▶ What the exercise asks
For every record beneath this instruction, give an exact repetition, omitting images.

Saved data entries
________________________________________

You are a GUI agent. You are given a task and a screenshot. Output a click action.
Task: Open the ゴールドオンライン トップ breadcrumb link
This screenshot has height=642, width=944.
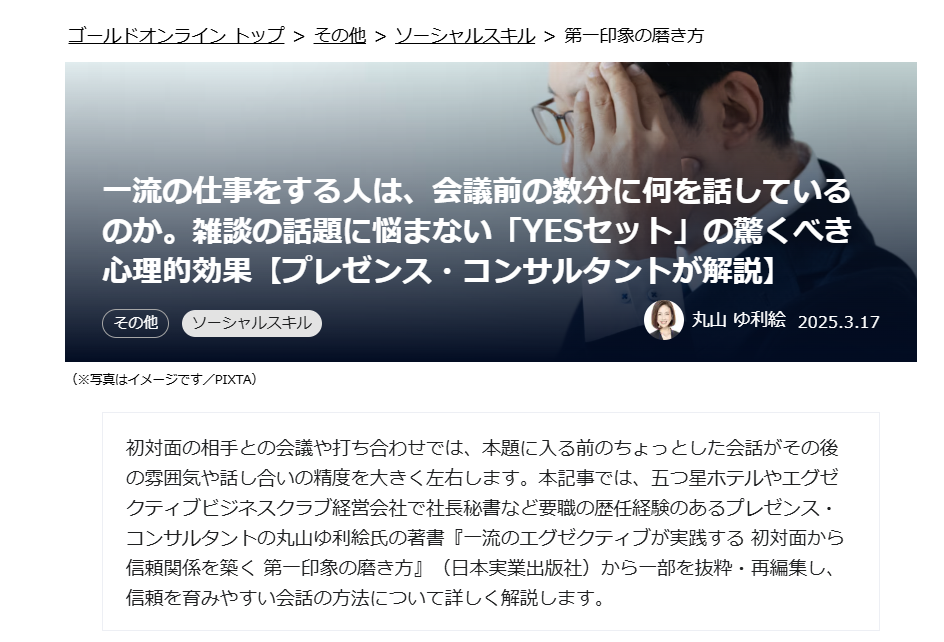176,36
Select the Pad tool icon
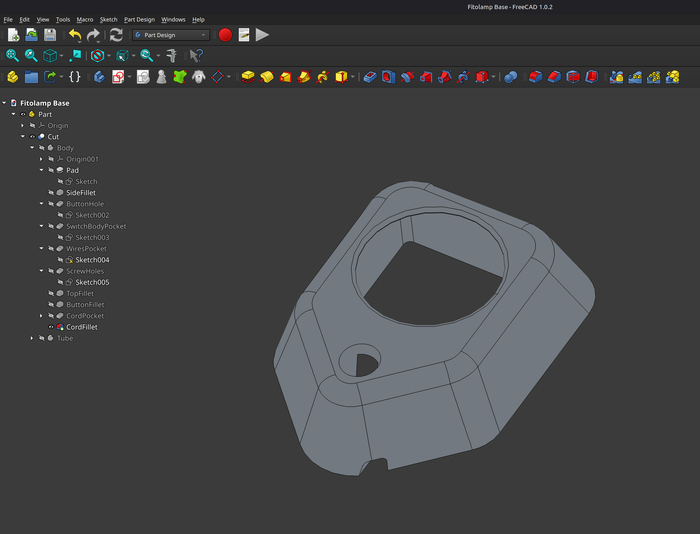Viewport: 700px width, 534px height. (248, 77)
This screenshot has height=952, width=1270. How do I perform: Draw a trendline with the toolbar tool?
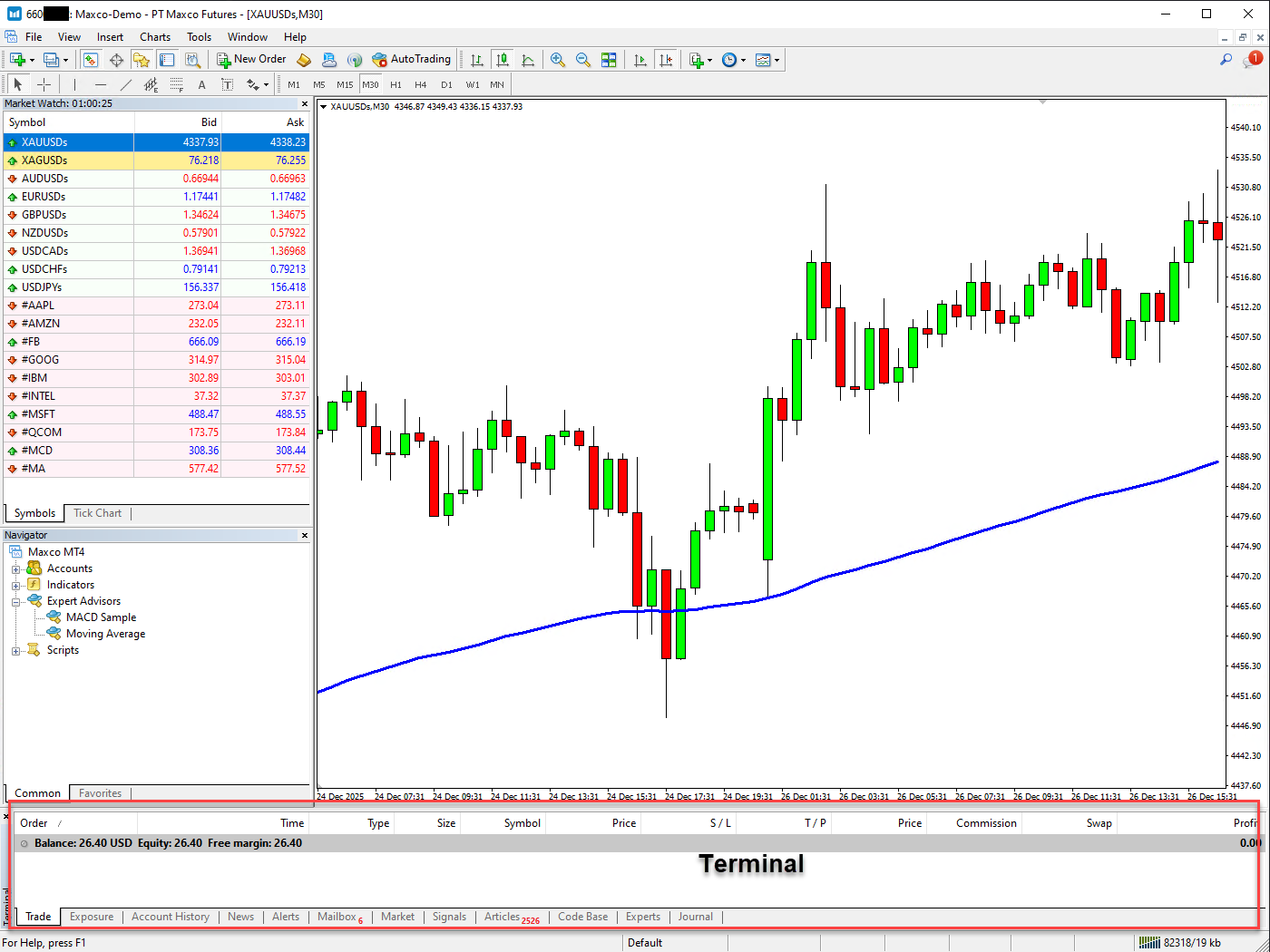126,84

________________________________________

▶ Reply to the task
You are a GUI agent. You are given a task and a screenshot. Output a click action.
Task: Open the ゴールドオンライン トップ breadcrumb link
This screenshot has height=642, width=944.
176,36
Select the Pad tool icon
Viewport: 700px width, 534px height. (248, 77)
This screenshot has height=952, width=1270. How do I perform: Draw a trendline with the toolbar tool?
126,84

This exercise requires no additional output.